According to the attributes ['price_buy', 'price_main', 'n_doors', 'n_persons', 'lug_boot', 'safety']
Should i buy the car [3 3 1 2 0 2]?
The car is [2] (in truth it is 2)


### Evaluating classification accuracy

Of course we want to estimate the error. Therefore we write a function that, given a set of true class labels 'y' and predicted class labels 'y_p', returns the misclassification rate. 

In [7]:
def acc(y, y_p):
    correct = y == y_p
    acc = np.sum(correct) / float(len(y))
    return acc

def err_mis(y, y_p):
    return 1. - acc(y, y_p)

In [8]:
y_p = tree.infer(X)
err = err_mis(y, y_p)
print ("Unsurprisingly, the error on the training set is very low: %f" % err)
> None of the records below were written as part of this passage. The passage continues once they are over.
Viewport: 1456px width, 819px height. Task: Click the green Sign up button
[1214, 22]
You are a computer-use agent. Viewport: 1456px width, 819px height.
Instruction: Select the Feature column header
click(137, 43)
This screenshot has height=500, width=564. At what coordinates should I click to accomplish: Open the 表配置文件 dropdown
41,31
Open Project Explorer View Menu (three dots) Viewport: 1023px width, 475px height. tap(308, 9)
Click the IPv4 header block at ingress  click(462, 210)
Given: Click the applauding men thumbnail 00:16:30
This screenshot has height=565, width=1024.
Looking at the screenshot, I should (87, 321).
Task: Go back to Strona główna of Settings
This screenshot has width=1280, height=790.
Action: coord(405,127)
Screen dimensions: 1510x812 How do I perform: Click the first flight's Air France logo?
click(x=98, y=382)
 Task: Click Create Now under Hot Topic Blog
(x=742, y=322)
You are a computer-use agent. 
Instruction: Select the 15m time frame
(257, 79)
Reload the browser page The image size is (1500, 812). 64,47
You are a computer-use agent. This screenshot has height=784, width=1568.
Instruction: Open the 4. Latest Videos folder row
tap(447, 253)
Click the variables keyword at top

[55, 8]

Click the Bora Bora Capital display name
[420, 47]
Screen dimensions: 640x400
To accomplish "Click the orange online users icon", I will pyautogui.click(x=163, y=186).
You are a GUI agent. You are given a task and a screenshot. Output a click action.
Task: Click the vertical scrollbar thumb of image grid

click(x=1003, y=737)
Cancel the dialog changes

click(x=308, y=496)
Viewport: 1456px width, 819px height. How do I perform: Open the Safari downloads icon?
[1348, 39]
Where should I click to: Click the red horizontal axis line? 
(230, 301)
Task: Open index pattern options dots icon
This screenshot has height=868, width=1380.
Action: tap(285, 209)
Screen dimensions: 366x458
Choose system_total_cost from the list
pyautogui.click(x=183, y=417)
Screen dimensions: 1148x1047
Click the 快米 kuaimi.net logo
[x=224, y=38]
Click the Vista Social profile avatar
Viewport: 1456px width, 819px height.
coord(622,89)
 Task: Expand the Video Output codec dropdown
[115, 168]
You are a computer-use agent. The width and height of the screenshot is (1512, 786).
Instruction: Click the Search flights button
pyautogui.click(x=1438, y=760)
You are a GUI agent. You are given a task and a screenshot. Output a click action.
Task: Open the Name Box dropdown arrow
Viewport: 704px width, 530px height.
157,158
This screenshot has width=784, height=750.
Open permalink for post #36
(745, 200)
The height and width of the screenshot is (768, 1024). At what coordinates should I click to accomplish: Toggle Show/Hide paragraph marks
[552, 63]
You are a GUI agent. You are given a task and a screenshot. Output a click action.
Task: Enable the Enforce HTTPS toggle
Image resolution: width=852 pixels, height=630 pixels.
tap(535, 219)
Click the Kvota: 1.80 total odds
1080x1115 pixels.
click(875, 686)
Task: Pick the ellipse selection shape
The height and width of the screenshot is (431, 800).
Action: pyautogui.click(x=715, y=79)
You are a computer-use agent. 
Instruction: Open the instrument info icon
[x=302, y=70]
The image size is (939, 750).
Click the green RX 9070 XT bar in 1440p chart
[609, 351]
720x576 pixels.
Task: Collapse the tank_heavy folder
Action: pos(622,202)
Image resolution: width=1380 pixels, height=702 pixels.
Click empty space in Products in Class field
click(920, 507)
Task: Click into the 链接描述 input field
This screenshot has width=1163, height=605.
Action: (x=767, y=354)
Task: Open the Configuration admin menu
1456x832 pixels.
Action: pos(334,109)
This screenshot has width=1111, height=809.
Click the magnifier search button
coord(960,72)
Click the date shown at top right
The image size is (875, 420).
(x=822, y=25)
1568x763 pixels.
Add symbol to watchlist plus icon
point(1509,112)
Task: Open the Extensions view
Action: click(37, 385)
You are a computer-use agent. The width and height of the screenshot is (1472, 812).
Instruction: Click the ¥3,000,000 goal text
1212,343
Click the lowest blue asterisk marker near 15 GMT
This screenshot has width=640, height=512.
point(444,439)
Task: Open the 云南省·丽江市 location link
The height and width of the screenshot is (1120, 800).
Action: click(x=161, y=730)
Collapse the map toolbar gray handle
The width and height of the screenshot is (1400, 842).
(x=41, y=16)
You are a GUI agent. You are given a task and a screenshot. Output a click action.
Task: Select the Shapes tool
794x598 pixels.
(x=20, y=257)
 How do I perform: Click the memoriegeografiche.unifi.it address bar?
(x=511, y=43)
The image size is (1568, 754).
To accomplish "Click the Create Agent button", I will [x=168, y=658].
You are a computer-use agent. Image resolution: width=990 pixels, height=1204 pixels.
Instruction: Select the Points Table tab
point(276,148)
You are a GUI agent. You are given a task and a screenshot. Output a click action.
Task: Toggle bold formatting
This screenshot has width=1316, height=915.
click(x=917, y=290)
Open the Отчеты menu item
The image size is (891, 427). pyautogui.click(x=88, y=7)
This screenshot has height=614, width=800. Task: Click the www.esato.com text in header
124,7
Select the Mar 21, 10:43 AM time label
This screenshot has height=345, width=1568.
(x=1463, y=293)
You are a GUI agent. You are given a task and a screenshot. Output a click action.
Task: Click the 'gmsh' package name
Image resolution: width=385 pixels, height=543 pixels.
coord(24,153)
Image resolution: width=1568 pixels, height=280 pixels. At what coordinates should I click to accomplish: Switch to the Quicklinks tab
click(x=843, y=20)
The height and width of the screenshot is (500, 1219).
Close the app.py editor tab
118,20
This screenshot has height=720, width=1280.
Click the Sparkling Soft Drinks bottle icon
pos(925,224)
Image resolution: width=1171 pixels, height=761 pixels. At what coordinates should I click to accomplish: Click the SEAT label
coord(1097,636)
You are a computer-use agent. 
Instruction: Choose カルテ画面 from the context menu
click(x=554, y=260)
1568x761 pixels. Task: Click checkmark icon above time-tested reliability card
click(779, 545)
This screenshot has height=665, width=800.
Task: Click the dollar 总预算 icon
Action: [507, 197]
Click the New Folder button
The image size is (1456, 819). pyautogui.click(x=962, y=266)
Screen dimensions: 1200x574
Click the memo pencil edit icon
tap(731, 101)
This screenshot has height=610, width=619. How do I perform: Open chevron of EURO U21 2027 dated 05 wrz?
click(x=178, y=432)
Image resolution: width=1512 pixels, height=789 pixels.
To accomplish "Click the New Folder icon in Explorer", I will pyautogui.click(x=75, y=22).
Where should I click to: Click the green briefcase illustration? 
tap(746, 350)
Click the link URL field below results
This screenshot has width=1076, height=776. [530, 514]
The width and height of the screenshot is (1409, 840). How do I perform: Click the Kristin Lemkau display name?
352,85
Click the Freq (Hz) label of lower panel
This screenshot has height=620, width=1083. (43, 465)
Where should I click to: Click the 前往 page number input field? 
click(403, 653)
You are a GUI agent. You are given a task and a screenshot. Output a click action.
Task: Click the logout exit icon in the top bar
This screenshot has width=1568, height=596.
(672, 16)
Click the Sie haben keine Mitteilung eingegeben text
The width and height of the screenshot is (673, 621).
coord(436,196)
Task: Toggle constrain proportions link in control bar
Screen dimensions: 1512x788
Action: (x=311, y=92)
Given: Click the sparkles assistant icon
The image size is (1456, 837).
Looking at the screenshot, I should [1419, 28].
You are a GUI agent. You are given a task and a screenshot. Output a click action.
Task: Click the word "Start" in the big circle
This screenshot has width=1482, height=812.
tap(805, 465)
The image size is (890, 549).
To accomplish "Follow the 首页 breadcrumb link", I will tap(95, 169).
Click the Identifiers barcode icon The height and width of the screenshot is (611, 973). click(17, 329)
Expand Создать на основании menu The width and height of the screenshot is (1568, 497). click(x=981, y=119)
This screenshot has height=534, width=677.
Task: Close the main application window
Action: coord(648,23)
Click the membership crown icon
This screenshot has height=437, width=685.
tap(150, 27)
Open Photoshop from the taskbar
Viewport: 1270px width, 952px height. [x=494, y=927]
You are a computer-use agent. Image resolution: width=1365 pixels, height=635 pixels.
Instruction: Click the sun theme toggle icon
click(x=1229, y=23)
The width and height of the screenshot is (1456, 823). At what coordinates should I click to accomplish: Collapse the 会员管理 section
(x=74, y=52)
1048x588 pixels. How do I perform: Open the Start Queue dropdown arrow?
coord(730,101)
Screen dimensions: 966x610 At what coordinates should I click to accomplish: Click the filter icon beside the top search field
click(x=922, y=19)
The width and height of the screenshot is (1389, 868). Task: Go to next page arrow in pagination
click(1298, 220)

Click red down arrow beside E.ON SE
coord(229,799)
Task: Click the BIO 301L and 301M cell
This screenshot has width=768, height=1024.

Unsurprisingly, the error on the training set is very low: 0.000000


### Cross-Validation

Let's run cross-validation to estimate the generalization performance of our decision tree.

In [9]:
impurity_measures = [decision_trees.gini, decision_trees.entropy, decision_trees.misclass]
k = 10

folds = helpers.get_k_folds(X.shape[0], k)
#folds = getBootstrapFolds(X.shape[0], k, train_fraction=0.9)

for imp in impurity_measures:
    err_tr = 0.
    err_te = 0.
    for i in range(k):
        idx_tr, idx_te = folds[i]
        
        _X_tr = X[idx_tr]
        _y_tr = y[idx_tr]
        _X_te = X[idx_te]
        _y_te = y[idx_te]
        
        decision_trees.DecisionTreeID3(criterion=imp, verbose=0)
        tree.learn(_X_tr, _y_tr)
        
        y_tr_p = tree.infer(_X_tr)
        y_te_p = tree.infer(_X_te)
        err_tr += err_mis(_y_tr, y_tr_p)
        err_te += err_mis(_y_te, y_te_p)
        
    print ("%s: Average training error %f;Average test error %f" % (imp, err_tr/k, err_te/k))

<function gini at 0x128a3d040>: Average training error 0.000000;Average test error 0.053488
<function entropy at 0x12e763c10>: Average training error 0.000000;Average test error 0.053488
<function misclass at 0x12e763ca0>: Average training error 0.000000;Average test error 0.053488


We can see that the generalization error is higher than the training error. We might find a simpler model (a smaller tree) that yields lower test error.